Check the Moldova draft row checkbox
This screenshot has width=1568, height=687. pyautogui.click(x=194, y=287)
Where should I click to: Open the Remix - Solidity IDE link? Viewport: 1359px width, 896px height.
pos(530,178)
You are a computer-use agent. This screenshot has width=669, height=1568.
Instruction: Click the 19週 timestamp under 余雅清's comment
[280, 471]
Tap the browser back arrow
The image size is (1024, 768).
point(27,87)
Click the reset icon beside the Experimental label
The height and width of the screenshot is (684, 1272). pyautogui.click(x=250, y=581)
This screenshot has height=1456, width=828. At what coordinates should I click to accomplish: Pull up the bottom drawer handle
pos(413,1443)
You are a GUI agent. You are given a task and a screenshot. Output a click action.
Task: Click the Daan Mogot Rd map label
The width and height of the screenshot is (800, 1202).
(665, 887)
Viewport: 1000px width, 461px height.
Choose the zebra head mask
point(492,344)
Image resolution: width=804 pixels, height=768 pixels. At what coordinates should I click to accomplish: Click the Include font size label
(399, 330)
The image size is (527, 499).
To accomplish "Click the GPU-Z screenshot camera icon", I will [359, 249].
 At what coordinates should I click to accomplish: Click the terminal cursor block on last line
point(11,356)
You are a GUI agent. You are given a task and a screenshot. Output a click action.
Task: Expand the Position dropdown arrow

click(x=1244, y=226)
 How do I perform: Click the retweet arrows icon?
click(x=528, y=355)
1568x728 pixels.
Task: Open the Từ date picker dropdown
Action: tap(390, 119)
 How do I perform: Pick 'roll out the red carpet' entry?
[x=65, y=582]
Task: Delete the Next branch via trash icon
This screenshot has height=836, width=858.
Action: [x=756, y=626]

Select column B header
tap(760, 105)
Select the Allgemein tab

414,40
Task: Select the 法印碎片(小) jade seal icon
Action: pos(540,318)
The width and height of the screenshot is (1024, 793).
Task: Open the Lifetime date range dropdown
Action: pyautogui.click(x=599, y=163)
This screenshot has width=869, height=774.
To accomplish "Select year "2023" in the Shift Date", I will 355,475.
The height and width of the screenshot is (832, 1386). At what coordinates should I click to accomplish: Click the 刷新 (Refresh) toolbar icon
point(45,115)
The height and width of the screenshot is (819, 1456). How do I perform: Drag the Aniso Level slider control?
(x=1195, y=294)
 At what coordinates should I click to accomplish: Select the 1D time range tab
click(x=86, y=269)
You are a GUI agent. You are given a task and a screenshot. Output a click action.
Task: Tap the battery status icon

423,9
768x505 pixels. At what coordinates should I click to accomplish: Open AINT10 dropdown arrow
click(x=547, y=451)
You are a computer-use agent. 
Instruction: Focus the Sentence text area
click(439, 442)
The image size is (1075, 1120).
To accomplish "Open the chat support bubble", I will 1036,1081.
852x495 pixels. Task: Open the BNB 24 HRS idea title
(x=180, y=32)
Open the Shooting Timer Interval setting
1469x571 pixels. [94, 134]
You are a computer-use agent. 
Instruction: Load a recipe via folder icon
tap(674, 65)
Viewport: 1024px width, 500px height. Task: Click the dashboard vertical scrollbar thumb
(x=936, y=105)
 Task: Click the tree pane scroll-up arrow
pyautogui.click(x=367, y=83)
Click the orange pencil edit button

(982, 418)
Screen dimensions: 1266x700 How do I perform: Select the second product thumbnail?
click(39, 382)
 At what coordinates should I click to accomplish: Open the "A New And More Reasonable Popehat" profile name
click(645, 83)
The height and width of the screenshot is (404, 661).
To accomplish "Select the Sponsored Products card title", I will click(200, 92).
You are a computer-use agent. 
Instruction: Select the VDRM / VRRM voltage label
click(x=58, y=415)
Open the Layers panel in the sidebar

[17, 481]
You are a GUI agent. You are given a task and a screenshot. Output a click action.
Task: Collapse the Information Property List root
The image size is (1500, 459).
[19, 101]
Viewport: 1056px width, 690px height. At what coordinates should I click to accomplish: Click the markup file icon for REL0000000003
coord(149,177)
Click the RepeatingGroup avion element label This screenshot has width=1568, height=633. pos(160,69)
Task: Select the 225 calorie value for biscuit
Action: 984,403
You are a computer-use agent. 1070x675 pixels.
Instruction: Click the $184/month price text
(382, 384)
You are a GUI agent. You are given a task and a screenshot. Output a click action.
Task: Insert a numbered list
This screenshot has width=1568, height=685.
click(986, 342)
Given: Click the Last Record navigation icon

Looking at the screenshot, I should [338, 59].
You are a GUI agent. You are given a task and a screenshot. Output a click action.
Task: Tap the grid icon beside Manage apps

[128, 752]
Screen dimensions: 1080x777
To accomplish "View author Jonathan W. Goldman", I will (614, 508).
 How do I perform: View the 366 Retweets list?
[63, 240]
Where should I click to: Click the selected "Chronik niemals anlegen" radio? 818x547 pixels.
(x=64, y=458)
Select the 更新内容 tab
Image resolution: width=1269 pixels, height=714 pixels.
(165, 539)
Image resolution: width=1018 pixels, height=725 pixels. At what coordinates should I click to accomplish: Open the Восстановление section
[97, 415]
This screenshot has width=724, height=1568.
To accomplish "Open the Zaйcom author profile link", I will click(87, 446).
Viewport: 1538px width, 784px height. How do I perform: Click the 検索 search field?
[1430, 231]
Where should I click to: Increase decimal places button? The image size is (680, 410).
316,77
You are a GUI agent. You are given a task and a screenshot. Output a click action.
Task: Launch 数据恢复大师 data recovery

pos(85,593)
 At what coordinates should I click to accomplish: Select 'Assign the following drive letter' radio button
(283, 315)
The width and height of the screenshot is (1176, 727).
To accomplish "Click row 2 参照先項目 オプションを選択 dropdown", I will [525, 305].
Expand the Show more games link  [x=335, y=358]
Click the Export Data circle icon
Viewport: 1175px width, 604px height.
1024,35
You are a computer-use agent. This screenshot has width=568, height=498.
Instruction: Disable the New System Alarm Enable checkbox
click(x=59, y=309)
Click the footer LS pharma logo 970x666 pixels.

_ _ _

• What the task asks:
Beginning with the line that holds "Expand the Show" and ending with the last line of the data, copy each line exactly and add nothing.

• Task output:
Expand the Show more games link  [x=335, y=358]
Click the Export Data circle icon
Viewport: 1175px width, 604px height.
1024,35
You are a computer-use agent. This screenshot has width=568, height=498.
Instruction: Disable the New System Alarm Enable checkbox
click(x=59, y=309)
Click the footer LS pharma logo 970x666 pixels.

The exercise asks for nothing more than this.